I still have your e-mail….would you like me to use it?….hmmmm?….lol
Give yourself some slack girl…..you are only 34…..but if I didn’t recommend the services of a sexual abuse counsellor…..that is your only hope imo to get back on your path….and I suggest you do it….get back on your path….cuz I know your children are the world to you….and if I’m correct….they will need you more in the coming years.
Sadness……my 15 year old told me yesterday that she has had a plan for several years….wow….and that she herself is suicidal….man if you think your pain hurts….wait….ahhhhh….but luckily I am 50…and a fighter….I don’t give up….I don’t quit looking for answers….and now I just have more reason to continue. Jana and I have made a pact….and the lines of communication are open….we are talking and walking and healing….just now we are doing it together. I just wanted to let you know that if one of my kids had told me that when I was your age……would not have been good….I would have taken them out with me perhaps….but I thank God everyday for giving me this chance….another chance….and another…..cuz I am quite old and slow and set in my ways….not….but I am prepared for the inevitable ups and downs in my life like never before…..I am up to the task of saving myself so I can save my children….how about you?

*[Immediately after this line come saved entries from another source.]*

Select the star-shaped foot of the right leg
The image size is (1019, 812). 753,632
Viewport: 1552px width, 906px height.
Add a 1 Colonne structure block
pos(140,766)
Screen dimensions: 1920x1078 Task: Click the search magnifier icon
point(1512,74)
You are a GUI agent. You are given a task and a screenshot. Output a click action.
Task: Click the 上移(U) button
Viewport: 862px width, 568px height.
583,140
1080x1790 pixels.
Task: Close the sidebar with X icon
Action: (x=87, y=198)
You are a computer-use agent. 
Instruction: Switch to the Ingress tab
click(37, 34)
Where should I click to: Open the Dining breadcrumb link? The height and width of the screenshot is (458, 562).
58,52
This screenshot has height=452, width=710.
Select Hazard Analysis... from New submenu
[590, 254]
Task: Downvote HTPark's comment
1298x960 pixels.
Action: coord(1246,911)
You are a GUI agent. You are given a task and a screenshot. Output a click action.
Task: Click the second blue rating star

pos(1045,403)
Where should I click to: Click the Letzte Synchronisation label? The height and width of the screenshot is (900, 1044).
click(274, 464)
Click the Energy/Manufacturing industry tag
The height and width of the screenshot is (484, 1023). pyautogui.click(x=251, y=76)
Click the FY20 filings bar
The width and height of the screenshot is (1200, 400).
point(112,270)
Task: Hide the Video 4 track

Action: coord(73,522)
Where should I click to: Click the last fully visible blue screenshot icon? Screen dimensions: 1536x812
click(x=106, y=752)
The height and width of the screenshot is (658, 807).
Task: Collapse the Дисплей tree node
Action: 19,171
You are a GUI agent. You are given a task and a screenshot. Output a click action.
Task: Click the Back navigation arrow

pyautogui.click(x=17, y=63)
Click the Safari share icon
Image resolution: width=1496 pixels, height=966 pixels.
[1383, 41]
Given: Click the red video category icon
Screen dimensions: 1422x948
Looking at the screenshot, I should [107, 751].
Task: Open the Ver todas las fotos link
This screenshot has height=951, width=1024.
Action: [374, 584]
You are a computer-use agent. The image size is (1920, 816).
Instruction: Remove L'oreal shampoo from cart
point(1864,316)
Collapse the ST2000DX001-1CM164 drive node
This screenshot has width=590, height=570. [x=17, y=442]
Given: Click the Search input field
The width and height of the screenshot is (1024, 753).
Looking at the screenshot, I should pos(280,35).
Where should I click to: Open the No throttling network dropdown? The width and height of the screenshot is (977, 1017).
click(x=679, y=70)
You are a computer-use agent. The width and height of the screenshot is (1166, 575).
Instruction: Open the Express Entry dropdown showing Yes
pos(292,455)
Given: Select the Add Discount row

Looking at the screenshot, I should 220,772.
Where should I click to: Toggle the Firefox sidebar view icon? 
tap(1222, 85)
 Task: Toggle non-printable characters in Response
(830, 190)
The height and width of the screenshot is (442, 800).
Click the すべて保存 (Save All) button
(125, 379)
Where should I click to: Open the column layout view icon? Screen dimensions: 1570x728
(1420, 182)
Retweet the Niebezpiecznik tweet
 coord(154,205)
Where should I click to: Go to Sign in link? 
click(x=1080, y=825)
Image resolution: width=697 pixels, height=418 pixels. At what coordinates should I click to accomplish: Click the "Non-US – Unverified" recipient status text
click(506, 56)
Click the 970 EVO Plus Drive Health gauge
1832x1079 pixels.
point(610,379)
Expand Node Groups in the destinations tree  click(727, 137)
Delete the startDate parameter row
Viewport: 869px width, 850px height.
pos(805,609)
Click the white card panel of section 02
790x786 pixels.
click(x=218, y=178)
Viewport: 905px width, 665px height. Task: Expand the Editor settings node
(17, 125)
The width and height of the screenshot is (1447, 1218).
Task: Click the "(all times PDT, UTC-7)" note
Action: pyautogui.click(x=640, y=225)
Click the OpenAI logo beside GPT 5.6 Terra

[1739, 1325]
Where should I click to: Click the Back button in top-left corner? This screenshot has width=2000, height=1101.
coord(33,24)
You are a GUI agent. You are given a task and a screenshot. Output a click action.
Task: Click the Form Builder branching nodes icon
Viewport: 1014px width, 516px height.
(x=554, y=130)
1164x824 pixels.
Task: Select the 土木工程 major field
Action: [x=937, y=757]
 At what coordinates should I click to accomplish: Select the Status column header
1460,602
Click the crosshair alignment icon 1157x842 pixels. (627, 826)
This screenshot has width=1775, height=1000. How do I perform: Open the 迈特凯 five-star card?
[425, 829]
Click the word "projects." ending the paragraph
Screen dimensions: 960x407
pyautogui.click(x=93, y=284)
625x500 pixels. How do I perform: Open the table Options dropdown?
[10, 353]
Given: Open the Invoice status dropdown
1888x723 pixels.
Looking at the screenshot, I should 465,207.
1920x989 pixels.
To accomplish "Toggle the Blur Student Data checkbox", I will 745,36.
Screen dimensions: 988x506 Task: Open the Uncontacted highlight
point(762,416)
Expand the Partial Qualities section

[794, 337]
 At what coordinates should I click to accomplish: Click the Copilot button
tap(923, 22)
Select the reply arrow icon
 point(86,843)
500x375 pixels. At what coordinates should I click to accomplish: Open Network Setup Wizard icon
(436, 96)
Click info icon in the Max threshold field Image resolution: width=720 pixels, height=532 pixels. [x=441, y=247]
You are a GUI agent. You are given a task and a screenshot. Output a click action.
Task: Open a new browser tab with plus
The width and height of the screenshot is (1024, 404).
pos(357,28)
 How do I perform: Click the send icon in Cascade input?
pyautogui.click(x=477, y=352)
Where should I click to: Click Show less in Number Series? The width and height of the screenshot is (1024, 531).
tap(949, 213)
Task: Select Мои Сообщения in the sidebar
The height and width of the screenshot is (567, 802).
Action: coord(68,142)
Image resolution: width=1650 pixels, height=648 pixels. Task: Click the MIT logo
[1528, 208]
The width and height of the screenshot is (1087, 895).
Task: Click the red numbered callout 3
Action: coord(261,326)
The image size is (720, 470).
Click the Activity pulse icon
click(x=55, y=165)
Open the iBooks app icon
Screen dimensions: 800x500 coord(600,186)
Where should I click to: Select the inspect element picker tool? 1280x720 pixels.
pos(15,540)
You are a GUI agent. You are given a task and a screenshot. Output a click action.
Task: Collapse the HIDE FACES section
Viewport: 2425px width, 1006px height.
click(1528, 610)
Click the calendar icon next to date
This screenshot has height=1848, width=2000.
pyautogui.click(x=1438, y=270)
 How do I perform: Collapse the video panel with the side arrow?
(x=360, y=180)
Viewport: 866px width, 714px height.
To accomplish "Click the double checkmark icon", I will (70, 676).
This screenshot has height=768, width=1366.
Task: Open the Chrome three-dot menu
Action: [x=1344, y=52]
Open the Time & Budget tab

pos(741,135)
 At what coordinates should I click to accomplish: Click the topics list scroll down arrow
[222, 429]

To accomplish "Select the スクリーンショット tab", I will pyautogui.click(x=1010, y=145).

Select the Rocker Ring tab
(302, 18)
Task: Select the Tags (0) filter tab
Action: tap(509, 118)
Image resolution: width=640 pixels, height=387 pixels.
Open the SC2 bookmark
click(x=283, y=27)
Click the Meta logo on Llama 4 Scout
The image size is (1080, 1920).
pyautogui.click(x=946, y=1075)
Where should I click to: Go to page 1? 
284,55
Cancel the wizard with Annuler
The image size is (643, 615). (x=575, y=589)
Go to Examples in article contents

Chrissie….there is nothing you have done or had done to you….that can control your life today unless you let it….and I know how easy it is to give up when your dead dog ass-dragging worn out tired…..ayup…..but please don’t give up on yourself or your kids…..where there is a WILL….there IS a WAY!…..i promise.
Blessed Be
Amakua
@one day…I don’t ever think I had a choice with men. It was more about what can I do to survive. Like I said..its easier to be alone but when you have kids, your options are harder. You work hard all your life..trying to survive and you wake up and find a whole lot of people gone from this world. Some being close family and friends. You start thinking what did I do wrong? You know you’ve done nothing wrong but you wished you had more time with them. It can be twenty years of not talking to that close person in your past..only to still care for them like it was just yesterday. Knowing you’ll always love them and wanting nothing more than them being happy. All the while, you sit alone with noone to say they care, they love you or that they miss you. Ive lived most of my life just being used..looked at as if I’m just crazy. I cant do this by myself. @amakua..all you’ve said is very true..it made me cry honestly. Ive seen many counselors. I even had lunch with the main guy who is in charge of psychiatric help in our state. I know I’m being watched, I know people are trying to help. I know there isn’t a lot that people can say or do because what I wanted in life has already passed me by. I cant go back and I cant move forward..I’m in a stuck place. If I left, id hurt a lot of people. If I stay, I hurt a lot of people. So ive stayed quiet for a long time..ive tried working hard..its not good enough. Ive tried being with someone..its not good enough. I’m wrong no matter what. My heart knows ive done nothing wrong..but its been stabbed so much I cant breath. I thank you for caring. I realize that the will has been a painful path and the only way is through Christ who strengthens me. Ive pretended to be happy all my life and I’m tired of pretending. I still haven’t got any meds. I have good days..its only when Im busy. Time goes by really fast that way. That’s why I’m not on here much anymore. Its good to let it go but sad to continue seeing all the pain. You can write me through email if you like but this site doesn’t bother me or anything. I don’t care who knows what ive been through. I’m sorry you’ve been through so much..I don’t want to bother you with anything. Again, thank you.
I’m qoionq on a commentinq rampaqe haha.